Leader of the Australian Sex Party, Fiona Patten (pictured) says legalising marijuana in Australia is the most effective and immediate way of reducing alcohol-fuelled violence on our city streets.
“Too much alcohol makes people aggressive. Too much marijuana puts them to sleep,” said Ms Patten, who wants to see Dutch-style marijuana cafes in problem areas like Sydney’s Kings Cross.
“Opening legal marijuana cafes like Amsterdam would lead to more restaurants, galleries, tea and coffee houses and a more diverse range of late night venues,” she said. “You don’t see alcohol-fuelled violence on the streets of Amsterdam late at night”.
Quoting the latest National Drug Strategy Household Survey (2010) in a press release, Ms Patten said 10.3% of Australians over the age of 14 had used cannabis in the past 12 months and 35.4% had used cannabis at some time in their life.
“Most of these people will tell legislators that marijuana made them less violent than if they had used alcohol,” she said. “Many of those who go out and binge on alcohol for a night would swap for marijuana if it was legal”.
She also said legalising marijuana has the added advantage of raising millions of dollars in taxes for national drug and alcohol education programs.

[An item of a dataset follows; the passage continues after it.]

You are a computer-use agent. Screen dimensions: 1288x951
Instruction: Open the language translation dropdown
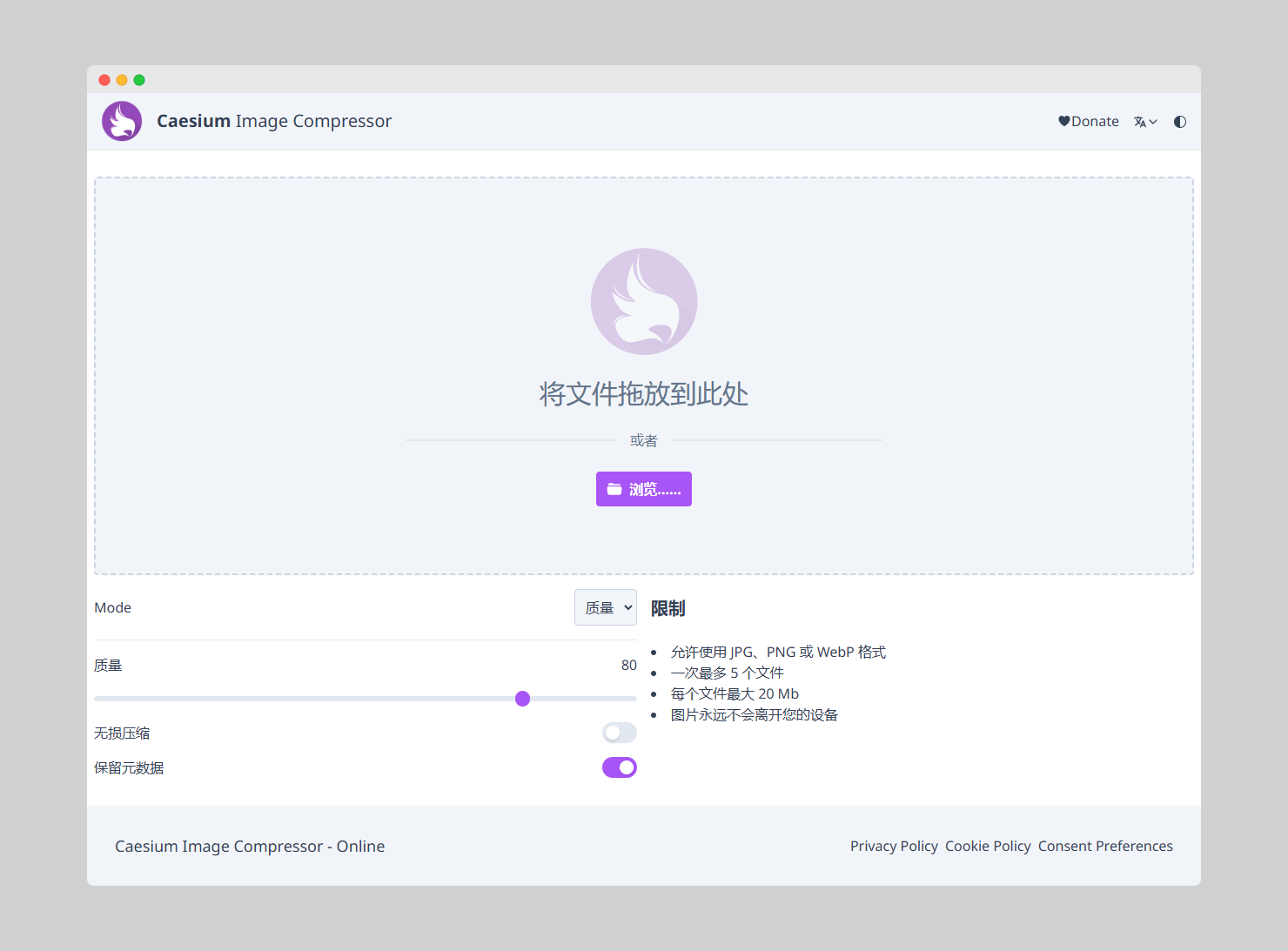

“Most consumers of cannabis are not problematic users and but for the few who are, the financial burden of their problem is borne by the rest of the non-cannabis smoking community,” she said. “If the product is taxed, then the cannabis smoking community pays for those who need help – freeing up of vital healthcare money for elsewhere.”
Patten, who formed the Australian Sex Party in 2009 and has twice failed to win a Senate seat in Federal Parliament, is a vocal advocate for drug law reform and believes drug addiction should be treated as a health issue.
She told Australian Women Online in August 2013, a trip to Portugal, a country renowned for its progressive approach to drugs policy, was influential in shaping her thinking on this issue. “They’ve legalised drug use, improved treatment facilities, and it’s the one place where drug use amongst 13 to 17 year olds is actually going down.”